As we are collecting a ton of data that must be combined in the last stages, keeping everything well organized is key. To do this, create a folder called data. In this data folder, create two more folders called speech and details. We will be using these folders to write the collected data to. Then in R start your script by defining these paths. This way you can follow along with the tutorial below.
path_speech <- "C:/Users/you/data"
path_details <- "C:/Users/you/data"
The flowchart below presents the step-by-step approach from data collection to the final data frame. The data collection results in four data frames. To three of them, some preprocessing steps are applied to end up with cleaned data frames. The cleaned data frames with all the information concerning current and former members of parliament are joined together. The same applies to the details and speech data frames of the oral questions and interpellations. The final step is joining the details and speech data frame with the members of parliament data frame.
To automate the data collection process, a data frame consisting of all start and end dates is needed. You can play with the length of the intervals in your date data frame. In this case, half-year intervals, specifically 182 days, will suffice. The collection of other data could require a shorter interval to not run into the limits of the API.
data.frame(datum_start = seq(ymd("2018-01-01"),
ymd("2022-12-31"),
by = 182)) %>%
mutate(datum_end = lead(datum_start-1, default = ymd("2022-12-31"))) -> date
For this period, the result is a data frame of 11 rows. The last row represents a concise time interval as the last included date is set to finish at a default 2022-12-31.
Note that you can easily collect data from a longer period (e.g. the past 20 years) by simply widening the interval in the data frame.
Collecting data
After specifying the path variables, we use a for loop to extract the data for all time intervals. The loop iterates over the number of rows of the date data frame and writes the result of the get_work
function for the period specified in each row to a variable defined in the for loop called output
. If the get_work
function fails, we only risk losing one iteration.
Step by step, this function works as follows. In the try
function, we execute the get_work
function. If everything goes well, the function retrieves the data. The if statement is used to detect any errors in the get_work function. If the output of get_work
is of the class try-error
, the Sys.sleep
function is activated and puts the loop to sleep (first 60 seconds, then two minutes, followed by 30 minutes). If the output class is still a try-error
after sleeping for a total of 33 minutes, the loop is stopped. Worst case scenario, the connection to the API does not come about after 33 minutes, and the loop stops.
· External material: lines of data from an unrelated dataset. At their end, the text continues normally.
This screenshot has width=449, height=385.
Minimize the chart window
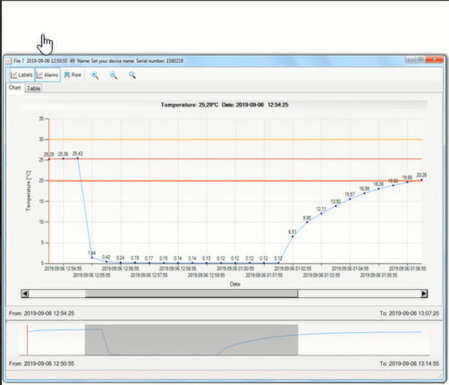pyautogui.click(x=410, y=60)
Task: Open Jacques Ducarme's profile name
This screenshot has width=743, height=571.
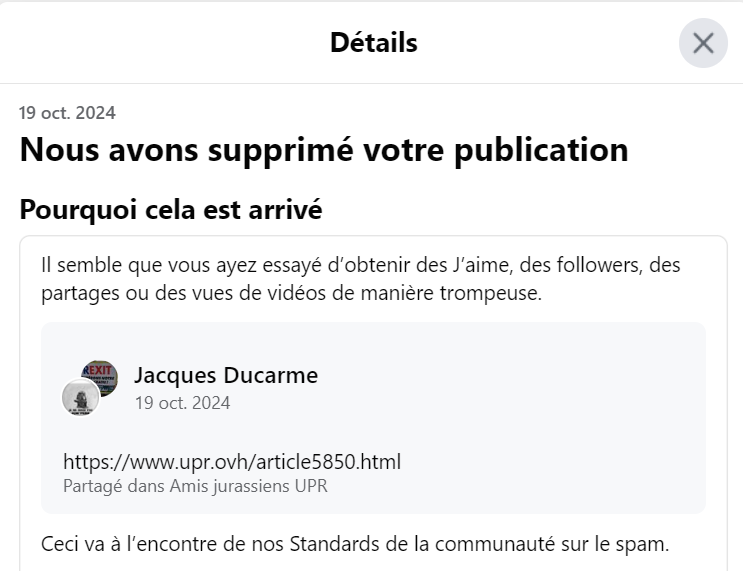Action: point(226,375)

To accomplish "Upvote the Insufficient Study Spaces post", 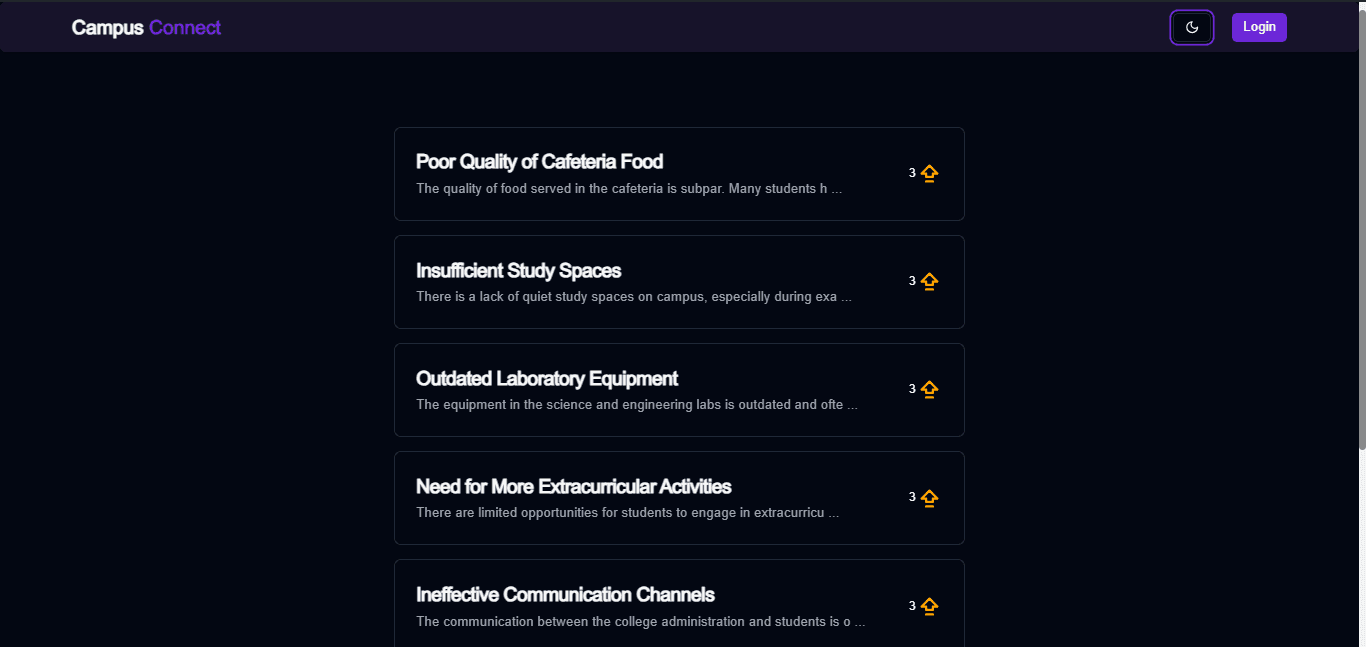I will point(930,281).
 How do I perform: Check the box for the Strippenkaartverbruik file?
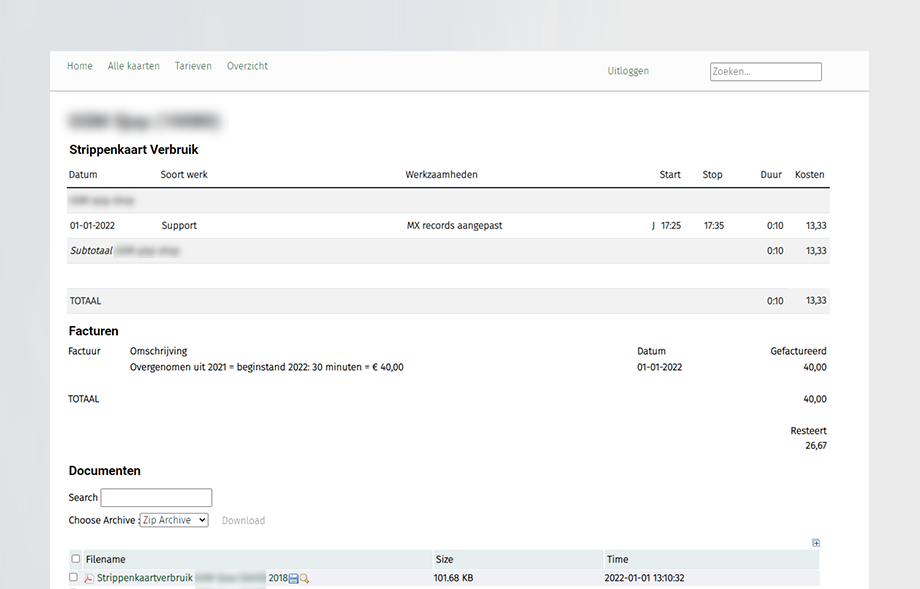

If no errors occur, saveRDS
saves the output as an rds file in the location specified in the path variable. An rds file is R’s own data file format that allows it to preserve data types of columns. It also takes up less memory than a CSV file and retains the data types (like character and numeric). Using a path, we can save the outputs in a predetermined folder.
To retrieve the session details, we use the same structure, only changing the parameter of the type
argument of the get_work
function to details and the path.
for(i in 1:nrow(date)){
output <- try({
get_work(date_range_from=date$datum_start[[i]]
,date_range_to=date$datum_end[[i]]
,type="speech"
,fact="oral_questions_and_interpellations"
,plen_comm="plen")
})
if(any(stringr::str_detect(tolower(output[1]),"no sessions found"))){
next()
}
if(any(class(output) == "try-error")){
message("error, will sleep for 1 minute")
Sys.sleep(60)
message("slept for 1 minute, let's retry")
try({
get_work(date_range_from=date$datum_start[[i]]
,date_range_to=date$datum_end[[i]]
,type="speech"
,fact="oral_questions_and_interpellations"
,plen_comm="plen")
})}
if(any(class(output) == "try-error")){
message("another error, will sleep for 2 minutes")
Sys.sleep(2*60)
message("slept for 2 minutes, let's retry")
try({
get_work(date_range_from=date$datum_start[[i]]
,date_range_to=date$datum_end[[i]]
,type="speech"
,fact="oral_questions_and_interpellations"
,plen_comm="plen")
})}
if(any(class(output) == "try-error")){
message("another error, powernap of 15 minutes")
Sys.sleep(15*60)
message("slept for 15 minutes, let's try one more time")
try({
get_work(date_range_from=date$datum_start[[i]]
,date_range_to=date$datum_end[[i]]
,type="speech"
,fact="oral_questions_and_interpellations"
,plen_comm="plen")
})}
if(any(class(output) == "try-error")){
stop()
message("function stopped")
}
saveRDS(output, paste0(path_speech,date$datum_start[[i]],".rds"))
message(i,"/",nrow(date))
}
Combining retrieved data into data frames
If all goes well, our data folder contains 11 rds files for every time interval in the four years. In the code below, we use the list.files
and map_dfr
functions to join the rds files stored in our folder to one data frame. list.files
produces a character vector of all the file names in the specified directory. Using map_dfr
, we return a data frame created by row binding all separate rds files.
oral_questions_and_interpellations <- list.files(path = path_speech
,pattern = "*.rds", full.names = TRUE ) %>%
map_dfr(readRDS)
The result is a data frame that includes all speech fragments of the oral questions and interpellations. This data frame has 55611 rows and four variables: journaallijn_id, text, sprekertitel, and persoon_id. Each row represents a speech fragment stored in the text column. The journaallijn_id refers to the id given to each interaction (question and answer), the sprekertitel, and the persoon_id, which includes the unique id of the speaker.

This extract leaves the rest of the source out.